The last time anyone saw the Georgetown Hoyas' rising sophomore forward on the hardwood wood, they feared the worst. 

Derrickson toned up his 250-pound frame before the annual summer tournament and showed off his enhanced ball handling, a skill the 6-foot-7 forward rarely displayed during his first season with the Hoyas. We're not talking Magic Johnson, but Derrickson worked with both hands comfortably whether on the perimeter or in traffic or beating pressure up the court. The latter is what he was doing on a Saturday afternoon in August when hearts among those watching, including coach John Thompson III, skipped a beat.

After deftly moving into the frontcourt and below the 3-point arc, a nudge from the nearest defender dislodged the ball. As Derrickson's momentum carried his large frame forward, he stepped down directly on top of the loose ball and promptly hit the deck, grabbing at his right knee.

The joyous crowd turned glum as training staff checked on the Bowie native.
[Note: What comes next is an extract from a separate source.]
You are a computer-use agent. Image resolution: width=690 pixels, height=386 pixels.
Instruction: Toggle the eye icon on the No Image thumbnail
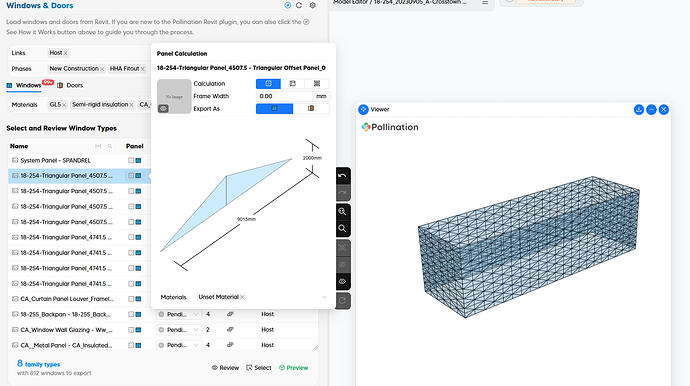pos(163,108)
All the progress made, adding a floor game to a potent 3-point touch -- 37.6 percent last season --  and a rebounding knack, gone with a simple misstep. The fears grew when Derrickson could not put any weight on the injured leg. The summer of hope thanks to the backcourt additions of Rodney Pryor and Jonathan Mulmore, and the youthful roster now a year older, was suddenly turning gloomy.

Soon after, learned things were not as bad as they appear. Derrickson suffered a hyperextension. That would keep him out of the following day's championship game, but not the real season. No offense to his teammates on The Tombs, who ended up losing in the final, but the big picture is all that matters. Georgetown has ample frontcourt depth, but Derrickson's power body and perimeter touch is a unique combination on the roster. If he can take the new parts of his game into the regular season, he could challenge for a starting spot in the frontcourt or play small-ball center or receive quality minutes regardless. 

At least it appears Derrickson will have that chance, one that for a few minutes on a summer Saturday it appeared he lost.